DATASET ENTRIES
◇ ◇ ◇ ◇

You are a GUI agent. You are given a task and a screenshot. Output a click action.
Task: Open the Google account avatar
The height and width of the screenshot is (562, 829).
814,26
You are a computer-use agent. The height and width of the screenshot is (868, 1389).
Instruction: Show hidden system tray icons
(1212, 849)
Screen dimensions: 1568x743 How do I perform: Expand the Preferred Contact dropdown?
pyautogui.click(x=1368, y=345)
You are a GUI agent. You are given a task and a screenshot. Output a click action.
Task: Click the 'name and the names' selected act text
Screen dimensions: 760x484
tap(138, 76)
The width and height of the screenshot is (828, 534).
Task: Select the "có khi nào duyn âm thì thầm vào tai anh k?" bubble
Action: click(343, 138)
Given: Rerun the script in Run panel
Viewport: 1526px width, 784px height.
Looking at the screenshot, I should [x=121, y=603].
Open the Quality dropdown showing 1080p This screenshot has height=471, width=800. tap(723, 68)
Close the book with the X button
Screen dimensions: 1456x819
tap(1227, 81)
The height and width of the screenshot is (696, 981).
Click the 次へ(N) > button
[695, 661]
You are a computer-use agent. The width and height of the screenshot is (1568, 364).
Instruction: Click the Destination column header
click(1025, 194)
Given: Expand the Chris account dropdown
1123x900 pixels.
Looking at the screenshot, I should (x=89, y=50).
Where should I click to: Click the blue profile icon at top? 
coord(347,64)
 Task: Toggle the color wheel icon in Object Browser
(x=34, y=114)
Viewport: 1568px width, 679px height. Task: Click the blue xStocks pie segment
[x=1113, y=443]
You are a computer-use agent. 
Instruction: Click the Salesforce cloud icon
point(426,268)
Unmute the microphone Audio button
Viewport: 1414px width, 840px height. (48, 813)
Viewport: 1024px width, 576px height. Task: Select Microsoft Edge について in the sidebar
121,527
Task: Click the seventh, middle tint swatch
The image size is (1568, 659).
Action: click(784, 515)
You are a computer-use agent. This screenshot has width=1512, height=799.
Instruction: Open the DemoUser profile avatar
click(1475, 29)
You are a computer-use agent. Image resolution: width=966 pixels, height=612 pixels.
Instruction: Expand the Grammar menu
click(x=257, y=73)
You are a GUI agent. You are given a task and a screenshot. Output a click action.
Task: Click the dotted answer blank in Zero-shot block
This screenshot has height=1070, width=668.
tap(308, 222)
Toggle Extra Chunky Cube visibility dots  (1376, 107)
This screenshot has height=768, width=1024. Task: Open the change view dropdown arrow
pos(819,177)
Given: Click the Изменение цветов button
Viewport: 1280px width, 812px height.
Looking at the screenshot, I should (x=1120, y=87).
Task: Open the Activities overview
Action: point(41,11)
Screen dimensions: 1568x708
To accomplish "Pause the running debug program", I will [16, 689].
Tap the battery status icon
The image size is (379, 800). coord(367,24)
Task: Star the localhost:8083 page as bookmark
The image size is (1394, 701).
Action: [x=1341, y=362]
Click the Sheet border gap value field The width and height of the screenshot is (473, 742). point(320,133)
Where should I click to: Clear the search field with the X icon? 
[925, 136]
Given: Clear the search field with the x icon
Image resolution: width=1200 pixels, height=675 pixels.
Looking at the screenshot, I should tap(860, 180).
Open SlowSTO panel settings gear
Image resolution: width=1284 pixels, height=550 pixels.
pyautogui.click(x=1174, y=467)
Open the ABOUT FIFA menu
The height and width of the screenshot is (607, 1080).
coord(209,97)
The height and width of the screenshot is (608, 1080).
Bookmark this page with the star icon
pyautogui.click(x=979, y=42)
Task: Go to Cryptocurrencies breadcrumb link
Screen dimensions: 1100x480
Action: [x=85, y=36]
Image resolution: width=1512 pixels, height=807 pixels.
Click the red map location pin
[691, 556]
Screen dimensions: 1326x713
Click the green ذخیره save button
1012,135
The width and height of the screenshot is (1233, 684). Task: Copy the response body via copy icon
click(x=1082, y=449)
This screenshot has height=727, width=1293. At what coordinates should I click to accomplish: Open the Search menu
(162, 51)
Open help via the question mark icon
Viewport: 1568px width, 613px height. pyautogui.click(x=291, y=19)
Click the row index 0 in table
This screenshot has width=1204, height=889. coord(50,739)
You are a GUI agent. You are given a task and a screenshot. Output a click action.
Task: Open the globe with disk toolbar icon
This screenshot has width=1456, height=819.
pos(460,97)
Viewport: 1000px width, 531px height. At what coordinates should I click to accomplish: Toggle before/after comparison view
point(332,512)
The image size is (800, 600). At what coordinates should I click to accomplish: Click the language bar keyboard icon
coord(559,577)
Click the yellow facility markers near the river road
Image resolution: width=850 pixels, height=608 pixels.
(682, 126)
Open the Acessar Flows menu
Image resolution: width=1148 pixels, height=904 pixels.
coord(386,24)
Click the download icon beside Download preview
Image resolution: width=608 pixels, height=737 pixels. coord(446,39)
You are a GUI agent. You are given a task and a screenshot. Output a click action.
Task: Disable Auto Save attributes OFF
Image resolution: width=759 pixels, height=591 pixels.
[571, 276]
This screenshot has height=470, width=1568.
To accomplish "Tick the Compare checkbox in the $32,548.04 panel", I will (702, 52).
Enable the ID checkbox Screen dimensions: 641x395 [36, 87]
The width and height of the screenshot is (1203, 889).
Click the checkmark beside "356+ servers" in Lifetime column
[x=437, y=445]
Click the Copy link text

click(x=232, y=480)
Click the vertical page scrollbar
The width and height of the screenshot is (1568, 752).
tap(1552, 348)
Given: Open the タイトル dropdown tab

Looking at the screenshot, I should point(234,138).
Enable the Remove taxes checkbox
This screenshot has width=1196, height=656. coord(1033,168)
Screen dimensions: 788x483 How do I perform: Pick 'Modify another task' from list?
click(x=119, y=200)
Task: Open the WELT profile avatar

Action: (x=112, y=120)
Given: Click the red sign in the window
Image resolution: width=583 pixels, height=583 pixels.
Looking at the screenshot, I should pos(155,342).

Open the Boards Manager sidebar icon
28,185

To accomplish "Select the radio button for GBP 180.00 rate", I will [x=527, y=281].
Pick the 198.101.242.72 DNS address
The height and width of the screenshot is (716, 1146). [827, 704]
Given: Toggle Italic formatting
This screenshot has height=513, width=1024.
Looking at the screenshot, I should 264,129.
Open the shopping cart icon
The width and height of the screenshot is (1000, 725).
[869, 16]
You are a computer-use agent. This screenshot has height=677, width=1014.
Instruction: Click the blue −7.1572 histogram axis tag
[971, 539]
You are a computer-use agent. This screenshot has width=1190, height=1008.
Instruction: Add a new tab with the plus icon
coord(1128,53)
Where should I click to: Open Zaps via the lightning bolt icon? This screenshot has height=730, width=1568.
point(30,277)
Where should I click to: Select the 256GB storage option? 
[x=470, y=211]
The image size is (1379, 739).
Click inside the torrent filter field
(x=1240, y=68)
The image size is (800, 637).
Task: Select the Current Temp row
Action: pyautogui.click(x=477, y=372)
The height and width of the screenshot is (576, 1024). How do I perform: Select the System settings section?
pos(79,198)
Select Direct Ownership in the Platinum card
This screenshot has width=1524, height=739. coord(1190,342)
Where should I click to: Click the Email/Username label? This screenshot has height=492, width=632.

◇ ◇ ◇ ◇

DIRECTIONS
Pull out every line in the data above that has the word "account".

WRITTEN RESPONSE
Task: Open the Google account avatar
Given: Expand the Chris account dropdown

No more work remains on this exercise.